PROBLEM: Put every line of the entries below into a Markdown table with the columns Row and Line, numbering the rows and skipping blank lines.

◇ ◇ ◇ ◇ ◇ ◇ ◇

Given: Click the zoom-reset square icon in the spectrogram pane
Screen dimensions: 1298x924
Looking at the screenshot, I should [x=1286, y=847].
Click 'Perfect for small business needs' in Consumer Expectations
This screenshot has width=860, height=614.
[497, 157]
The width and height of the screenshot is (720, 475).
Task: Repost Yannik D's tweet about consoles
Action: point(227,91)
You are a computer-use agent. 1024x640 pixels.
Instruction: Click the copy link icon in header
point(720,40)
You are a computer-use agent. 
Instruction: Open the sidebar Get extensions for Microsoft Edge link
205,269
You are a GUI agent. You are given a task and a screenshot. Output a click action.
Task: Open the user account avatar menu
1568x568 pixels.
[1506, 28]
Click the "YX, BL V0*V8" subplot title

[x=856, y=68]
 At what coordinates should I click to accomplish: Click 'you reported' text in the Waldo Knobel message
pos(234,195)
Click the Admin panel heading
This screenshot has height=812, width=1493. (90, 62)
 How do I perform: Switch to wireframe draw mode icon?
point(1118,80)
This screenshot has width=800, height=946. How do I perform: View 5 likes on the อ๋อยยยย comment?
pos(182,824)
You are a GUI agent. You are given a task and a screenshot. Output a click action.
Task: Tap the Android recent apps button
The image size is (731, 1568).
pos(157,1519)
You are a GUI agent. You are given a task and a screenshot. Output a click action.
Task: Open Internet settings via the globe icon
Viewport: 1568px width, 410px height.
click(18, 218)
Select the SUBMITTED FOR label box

◇ ◇ ◇ ◇ ◇ ◇ ◇

CORRECT ANSWER:
| Row | Line |
|---|---|
| 1 | Given: Click the zoom-reset square icon in the spectrogram pane |
| 2 | Screen dimensions: 1298x924 |
| 3 | Looking at the screenshot, I should [x=1286, y=847]. |
| 4 | Click 'Perfect for small business needs' in Consumer Expectations |
| 5 | This screenshot has width=860, height=614. |
| 6 | [497, 157] |
| 7 | The width and height of the screenshot is (720, 475). |
| 8 | Task: Repost Yannik D's tweet about consoles |
| 9 | Action: point(227,91) |
| 10 | You are a computer-use agent. 1024x640 pixels. |
| 11 | Instruction: Click the copy link icon in header |
| 12 | point(720,40) |
| 13 | You are a computer-use agent.  |
| 14 | Instruction: Open the sidebar Get extensions for Microsoft Edge link |
| 15 | 205,269 |
| 16 | You are a GUI agent. You are given a task and a screenshot. Output a click action. |
| 17 | Task: Open the user account avatar menu |
| 18 | 1568x568 pixels. |
| 19 | [1506, 28] |
| 20 | Click the "YX, BL V0*V8" subplot title |
| 21 | [x=856, y=68] |
| 22 |  At what coordinates should I click to accomplish: Click 'you reported' text in the Waldo Knobel message |
| 23 | pos(234,195) |
| 24 | Click the Admin panel heading |
| 25 | This screenshot has height=812, width=1493. (90, 62) |
| 26 |  How do I perform: Switch to wireframe draw mode icon? |
| 27 | point(1118,80) |
| 28 | This screenshot has width=800, height=946. How do I perform: View 5 likes on the อ๋อยยยย comment? |
| 29 | pos(182,824) |
| 30 | You are a GUI agent. You are given a task and a screenshot. Output a click action. |
| 31 | Task: Tap the Android recent apps button |
| 32 | The image size is (731, 1568). |
| 33 | pos(157,1519) |
| 34 | You are a GUI agent. You are given a task and a screenshot. Output a click action. |
| 35 | Task: Open Internet settings via the globe icon |
| 36 | Viewport: 1568px width, 410px height. |
| 37 | click(18, 218) |
| 38 | Select the SUBMITTED FOR label box |